When I first started this post, it was going to lead up to this point where I ask: When creating an API, is it normal to support both JSON and JSONP requests? In fact, I ask the question in the title already.

But it appears the answer is yes based on other services that offer APIs. Obviously, GitHub supports it. So does BitBucket, Twitter, AgileZen, and Flickr (though Flickr uses a different callback parameter name). So…thanks for listening, I guess…

Final Note

JSONP (and any cross-domain request, I believe) is read-only. I.e. it supports GET requests only, not POSTs (or PUT or DELETE, I suppose). The odd thing is: I only discovered this today while researching for this post. This baffles me because I’ve been doing AJAX apps since 2000 and don’t remember ever having to deal with this. I suppose they were all same-domain, or if they were cross-domain, it was read-only. Anyway, score one for blogging because within the next two days, we would have run into this very issue at BookedIN and wasted a bunch of time tracking down the cause.

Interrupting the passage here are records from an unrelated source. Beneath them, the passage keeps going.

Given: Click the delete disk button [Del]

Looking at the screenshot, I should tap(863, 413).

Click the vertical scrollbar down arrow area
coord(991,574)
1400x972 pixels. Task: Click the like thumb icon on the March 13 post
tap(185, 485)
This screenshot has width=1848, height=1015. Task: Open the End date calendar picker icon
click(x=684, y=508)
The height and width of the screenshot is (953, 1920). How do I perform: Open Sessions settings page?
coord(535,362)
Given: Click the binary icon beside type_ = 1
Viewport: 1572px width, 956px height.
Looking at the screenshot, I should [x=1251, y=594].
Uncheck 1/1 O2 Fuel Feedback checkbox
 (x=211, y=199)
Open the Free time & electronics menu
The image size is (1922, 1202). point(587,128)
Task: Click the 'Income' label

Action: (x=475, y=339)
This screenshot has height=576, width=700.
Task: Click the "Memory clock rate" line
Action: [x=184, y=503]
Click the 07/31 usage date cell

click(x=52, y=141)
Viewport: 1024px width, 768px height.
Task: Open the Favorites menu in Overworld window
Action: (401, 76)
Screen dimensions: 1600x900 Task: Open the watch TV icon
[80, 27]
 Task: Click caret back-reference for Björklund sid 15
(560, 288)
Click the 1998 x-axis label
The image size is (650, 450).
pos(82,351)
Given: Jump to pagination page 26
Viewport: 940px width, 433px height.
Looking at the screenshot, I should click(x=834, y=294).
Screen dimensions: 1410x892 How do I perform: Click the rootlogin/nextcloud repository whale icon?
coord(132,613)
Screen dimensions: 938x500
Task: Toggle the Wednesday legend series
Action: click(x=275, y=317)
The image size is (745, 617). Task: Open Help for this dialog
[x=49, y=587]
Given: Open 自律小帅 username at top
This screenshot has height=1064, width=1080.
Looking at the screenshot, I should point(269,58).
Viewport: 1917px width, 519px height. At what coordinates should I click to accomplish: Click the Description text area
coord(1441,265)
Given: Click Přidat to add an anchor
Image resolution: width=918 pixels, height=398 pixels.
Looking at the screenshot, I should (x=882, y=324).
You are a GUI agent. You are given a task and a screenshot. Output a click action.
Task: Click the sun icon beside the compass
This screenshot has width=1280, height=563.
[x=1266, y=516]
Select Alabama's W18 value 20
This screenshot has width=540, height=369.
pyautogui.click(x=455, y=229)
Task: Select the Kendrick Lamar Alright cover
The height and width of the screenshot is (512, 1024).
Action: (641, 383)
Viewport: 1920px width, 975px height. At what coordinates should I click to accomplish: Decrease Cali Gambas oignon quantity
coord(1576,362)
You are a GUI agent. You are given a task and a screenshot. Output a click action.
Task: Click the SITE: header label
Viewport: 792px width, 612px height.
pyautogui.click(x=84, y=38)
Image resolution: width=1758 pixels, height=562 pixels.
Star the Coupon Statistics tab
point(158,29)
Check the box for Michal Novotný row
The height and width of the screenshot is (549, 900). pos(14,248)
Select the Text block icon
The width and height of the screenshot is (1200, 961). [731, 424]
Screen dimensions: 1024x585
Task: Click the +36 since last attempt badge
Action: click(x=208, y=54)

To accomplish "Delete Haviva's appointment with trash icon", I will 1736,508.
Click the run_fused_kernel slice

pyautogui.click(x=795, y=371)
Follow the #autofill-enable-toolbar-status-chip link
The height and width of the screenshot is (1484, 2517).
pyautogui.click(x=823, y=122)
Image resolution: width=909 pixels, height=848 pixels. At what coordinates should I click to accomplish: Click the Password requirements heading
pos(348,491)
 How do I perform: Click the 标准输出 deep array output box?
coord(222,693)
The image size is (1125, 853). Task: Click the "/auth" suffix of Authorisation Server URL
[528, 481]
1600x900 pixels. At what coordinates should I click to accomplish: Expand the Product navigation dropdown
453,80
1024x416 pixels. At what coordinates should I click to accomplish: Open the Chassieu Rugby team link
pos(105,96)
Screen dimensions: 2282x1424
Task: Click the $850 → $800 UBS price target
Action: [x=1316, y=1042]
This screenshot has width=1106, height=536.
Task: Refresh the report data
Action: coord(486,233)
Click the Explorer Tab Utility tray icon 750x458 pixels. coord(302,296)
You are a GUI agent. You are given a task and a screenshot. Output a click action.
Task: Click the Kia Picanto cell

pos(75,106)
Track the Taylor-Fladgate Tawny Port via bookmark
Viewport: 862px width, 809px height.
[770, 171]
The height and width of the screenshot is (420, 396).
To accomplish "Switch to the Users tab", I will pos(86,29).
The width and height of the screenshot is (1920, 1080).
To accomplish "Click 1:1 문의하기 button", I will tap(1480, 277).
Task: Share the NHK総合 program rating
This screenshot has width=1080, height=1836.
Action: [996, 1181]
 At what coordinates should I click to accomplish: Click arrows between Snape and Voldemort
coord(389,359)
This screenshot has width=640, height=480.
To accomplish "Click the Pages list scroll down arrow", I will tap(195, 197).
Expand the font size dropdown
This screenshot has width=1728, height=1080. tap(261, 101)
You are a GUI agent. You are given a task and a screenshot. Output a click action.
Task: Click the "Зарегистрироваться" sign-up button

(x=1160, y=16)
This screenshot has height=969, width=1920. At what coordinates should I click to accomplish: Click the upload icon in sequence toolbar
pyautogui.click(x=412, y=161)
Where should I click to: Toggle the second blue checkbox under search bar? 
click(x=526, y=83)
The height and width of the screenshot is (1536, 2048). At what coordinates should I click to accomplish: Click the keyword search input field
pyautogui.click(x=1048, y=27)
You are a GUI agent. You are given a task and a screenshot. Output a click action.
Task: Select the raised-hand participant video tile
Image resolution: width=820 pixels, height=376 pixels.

To get around this limitation, there are two options (probably more depending on how academic you want to make your research):

Use a proxy

That is, you POST the request to the same domain and in the server code, forward the request on to the other domain. Remember, cross-domain security is only on the browser.

Cross-Origin Resource Sharing

This is new to me as well as of this morning. It’s a draft specification to get around the same origin policy I’ve spent these many minutes describing. I know nothing about except what I read on AgileZen’s documentation. The salient points are:

  • Works on newer browsers only. This essentially translates into “Works on IE8 or higher and all versions of Firefox and Chrome that you’re likely to see in the wild.”
  • May have issues with some proxy servers and firewalls

This was enough for us to postpone this route to a future release when our client isn’t the only one for the API.